Heat, smoke, and gas from the fire was too much for many of the men, who fell unconscious. He'd ordered the men to lie face down.

When someone decided to run from the cave, Pulaski pulled out his pistol and threatened to shoot anyone who tried to leave.

"He literally saves their lives by threatening to kill them," said McReynolds. "It's such a great human interest story."

See said the first men emerged from the cave in the early morning hours of Aug. 21. The rocks and ground outside the cave were too hot, so the men went into the now warm creek. The trees looked like they had been mowed down.

Five men who reached the cave had died overnight. Of the 45 men he started with, 39 survived the ordeal. Both horses died. The men were burned and injured, their clothes and shoes were burned and torn, and they were covered in mud and ashes.

Some could no longer walk, and had to crawl part of the three miles to Wallace on their hands and knees.

The fire had ravaged Pulaski's eyes, lungs and throat. They would cause him problems for years afterward.

The Forest Service was very lightly manned at that time, said Amonson.

"They were literally taking people off the street who were willing to fight the fire," Amonson said.

Pulaski himself had just begun working for the Forest Service in 1908, as a forest ranger on the Coeur d'Alene National Forest.
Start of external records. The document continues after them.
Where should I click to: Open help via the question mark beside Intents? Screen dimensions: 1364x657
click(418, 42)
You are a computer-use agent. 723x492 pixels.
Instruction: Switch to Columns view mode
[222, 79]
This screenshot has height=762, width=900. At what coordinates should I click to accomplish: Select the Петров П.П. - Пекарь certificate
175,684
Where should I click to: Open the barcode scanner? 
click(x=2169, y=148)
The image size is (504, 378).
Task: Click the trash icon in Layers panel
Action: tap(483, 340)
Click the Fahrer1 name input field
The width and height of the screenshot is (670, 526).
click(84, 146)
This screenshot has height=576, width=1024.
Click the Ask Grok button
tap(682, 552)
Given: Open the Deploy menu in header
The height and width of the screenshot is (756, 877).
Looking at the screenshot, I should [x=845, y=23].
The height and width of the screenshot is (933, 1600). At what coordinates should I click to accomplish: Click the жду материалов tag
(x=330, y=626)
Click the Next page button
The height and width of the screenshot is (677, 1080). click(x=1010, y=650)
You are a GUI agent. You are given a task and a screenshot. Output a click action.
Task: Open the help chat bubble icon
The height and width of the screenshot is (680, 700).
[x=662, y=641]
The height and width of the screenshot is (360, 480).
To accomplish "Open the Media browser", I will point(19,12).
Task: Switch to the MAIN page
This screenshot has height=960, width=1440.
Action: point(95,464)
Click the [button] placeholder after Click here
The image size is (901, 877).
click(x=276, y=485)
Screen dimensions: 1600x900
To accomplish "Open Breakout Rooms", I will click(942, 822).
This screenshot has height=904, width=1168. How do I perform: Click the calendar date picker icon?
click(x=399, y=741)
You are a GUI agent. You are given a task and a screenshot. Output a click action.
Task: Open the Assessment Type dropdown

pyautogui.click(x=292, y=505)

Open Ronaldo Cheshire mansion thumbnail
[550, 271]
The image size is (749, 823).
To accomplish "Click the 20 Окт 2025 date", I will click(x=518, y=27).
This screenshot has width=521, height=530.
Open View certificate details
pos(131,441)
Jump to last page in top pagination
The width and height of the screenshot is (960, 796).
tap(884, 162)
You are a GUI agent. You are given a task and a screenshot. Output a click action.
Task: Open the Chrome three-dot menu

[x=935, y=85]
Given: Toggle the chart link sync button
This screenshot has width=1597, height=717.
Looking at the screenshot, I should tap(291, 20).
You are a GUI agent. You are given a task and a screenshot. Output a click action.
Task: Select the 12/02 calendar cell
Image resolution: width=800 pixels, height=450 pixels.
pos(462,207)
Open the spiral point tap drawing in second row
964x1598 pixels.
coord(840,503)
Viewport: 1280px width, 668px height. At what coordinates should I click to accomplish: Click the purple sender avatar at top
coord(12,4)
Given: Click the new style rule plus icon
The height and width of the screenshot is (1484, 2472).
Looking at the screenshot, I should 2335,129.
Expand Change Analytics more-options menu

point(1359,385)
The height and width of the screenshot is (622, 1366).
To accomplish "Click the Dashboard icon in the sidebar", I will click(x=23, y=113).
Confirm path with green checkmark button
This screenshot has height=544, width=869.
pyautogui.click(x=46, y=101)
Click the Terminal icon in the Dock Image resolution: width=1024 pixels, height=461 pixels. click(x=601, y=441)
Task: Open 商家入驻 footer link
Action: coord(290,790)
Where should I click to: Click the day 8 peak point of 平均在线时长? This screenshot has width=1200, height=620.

He retired from the Forest Service in 1930. He died in 1931, and is buried in Coeur d'Alene at Forest Cemetery.

While serving as a district ranger, Pulaski developed a combination ax and grubbing hoe tool. This has since been accepted as the standard firefighting tool of the Forest Service. In his honor, the tool carries his name, Pulaski. The original Pulaski Tool is at the Wallace District Mining Museum.

Following the 1910 Fires, forestry officials established a policy of 100 percent suppression toward wildfire. The irony is that policy has created a threat of more catastrophic fires because of the build-up of fuels.

More scientific research into wildfires also was driven by the fires.

The Forest Service itself says the catastrophe in its early, fledgling years was its "trial by fire."